DATASET ENTRIES:
_ _ _ _ _

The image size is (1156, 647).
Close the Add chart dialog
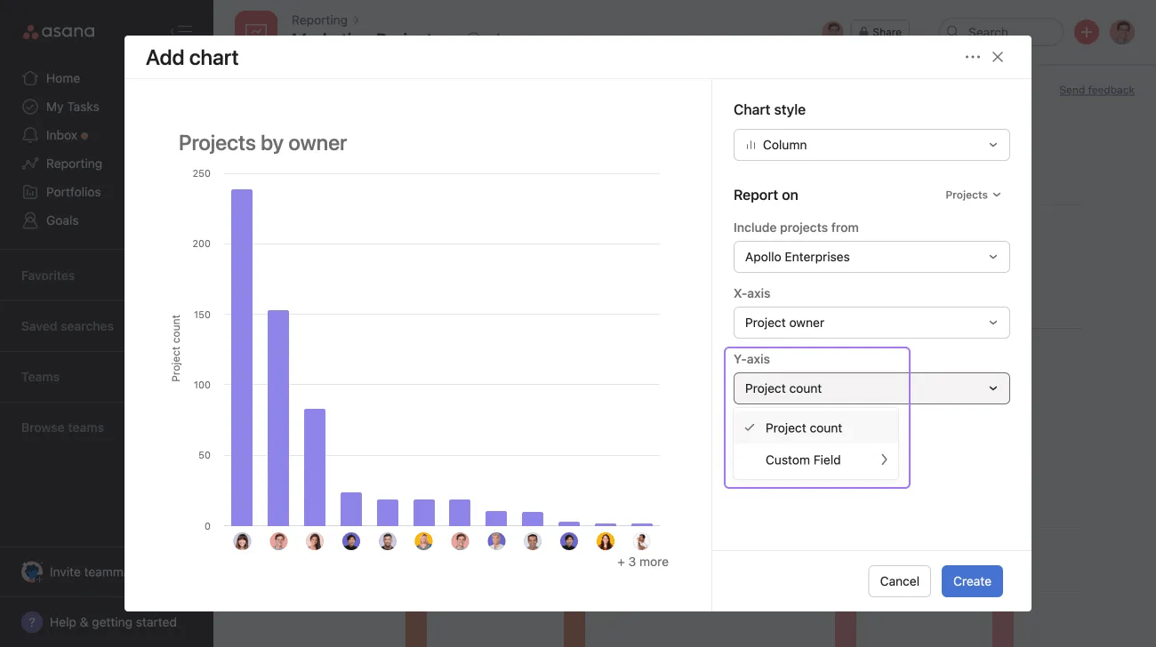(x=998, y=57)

_ _ _ _ _

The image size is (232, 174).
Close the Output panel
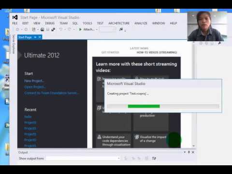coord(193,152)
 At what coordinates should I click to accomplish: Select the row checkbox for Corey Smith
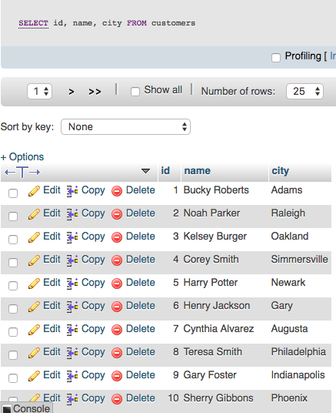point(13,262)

_ _ _ _ _

ACTION ITEM: In the records above, count the lines that contain the word "image" and state only that count.

EXPECTED ANSWER: 2